Phase 1 Backend Development Plan

Source: development_plan.md
Scope: FastAPI backend for text-based RAG Q&A
Estimated Duration: 3-4 days
Status: Draft

Objective

Build a complete FastAPI backend that:

Accepts DOCX uploads, chunks text (1000 tokens / 200 overlap), embeds via Qwen, and stores in persistent ChromaDB with metadata
Runs a 3-step RAG pipeline: query decomposition → retrieval → relevance filtering → bullet-point response
Serves API endpoints for ingestion and querying with full metadata attribution

Acceptance Criteria

POST /api/v1/ingest accepts DOCX, parses content, chunks at 1000/200, embeds, stores in ChromaDB with filename/upload_date/content_summary
POST /api/v1/query accepts natural language question, returns JSON with: keywords, answer (bullet points), sources (array of metadata objects)
Query pipeline executes 3 LLM calls: decomposition → relevance filter → response generation
All LLM/ASR configuration reads from .env (OpenRouter for dev)
ChromaDB persists to chroma_db/ directory
Chunking strategy is abstracted (interface/class) for future replacement
All unit tests pass (pytest app/test/test_phase1_*.py -v)
All acceptance tests pass (pytest app/test/acceptance/ -v -m acceptance)

Acceptance Tests

File: backend/app/test/acceptance/test_acceptance_phase1_ingest.py

test_ingest_docx_with_real_embedding() — Upload DOCX, verify ChromaDB entries with metadata

File: backend/app/test/acceptance/test_acceptance_phase1_rag_query.py

test_query_with_real_llm() — Ask question, verify 3-step pipeline produces bullet answer with sources
test_query_keywords_displayed() — Verify response includes extracted keywords

Implementation Tasks

Day 1: Project Setup & Core Infrastructure

Task 1.1: Environment and dependencies

Create backend/requirements.txt with: fastapi, uvicorn[standard], pydantic, pydantic-settings, chromadb, sentence-transformers, python-docx, python-dotenv, httpx, pytest, pytest-asyncio, tiktoken
Create backend/.env.example with: LLM_BASE_URL, LLM_API_KEY, LLM_MODEL_NAME, EMBEDDING_MODEL, EMBEDDING_BASE_URL, CHROMA_DB_PATH
Create backend/app/core/config.py — Pydantic Settings with .env loading

Task 1.2: Database initialization

Create backend/app/core/database.py — ChromaDB persistent client
Function: get_chroma_client() returns persistent client pointing to chroma_db/
Function: get_or_create_collection(name, embedding_function)

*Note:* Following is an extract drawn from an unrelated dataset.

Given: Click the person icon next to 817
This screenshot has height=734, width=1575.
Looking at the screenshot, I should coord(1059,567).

Task 1.3: Project structure

Create all __init__.py files for package structure
Create backend/app/main.py with FastAPI app, CORS middleware
Include routers: app.include_router(ingest.router, prefix="/api/v1"), etc.

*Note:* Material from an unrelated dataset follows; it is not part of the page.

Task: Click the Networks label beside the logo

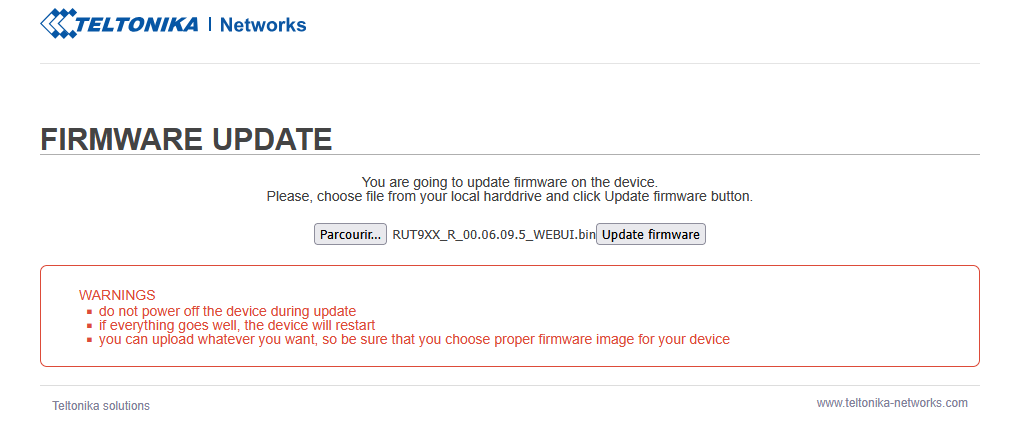Action: (262, 25)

Task 1.4: Pydantic schemas

models/ingest.py: IngestResponse with document_id, chunk_count, filename
models/query.py: QueryRequest with question; QueryResponse with keywords, answer, sources
models/common.py: SourceMetadata with filename, upload_date, content_summary, chunk_index

Day 2: Ingestion Pipeline

Task 2.1: DOCX parsing

utils/docx_parser.py: parse_docx(file_path) -> str
Handle paragraphs, tables, headers
Return plain text with preserved paragraph breaks

Task 2.2: Chunking abstraction

utils/chunking.py: Abstract base class ChunkingStrategy
TokenChunkingStrategy implementation using tiktoken
Config: chunk_size=1000, overlap=200
Method: chunk(text: str) -> list[str]

Task 2.3: Metadata extraction

utils/metadata.py: extract_metadata(file_path, chunks) -> list[dict]
Returns list of metadata dicts matching chunk count
Each metadata has: filename, upload_date, content_summary (first 200 chars of chunk)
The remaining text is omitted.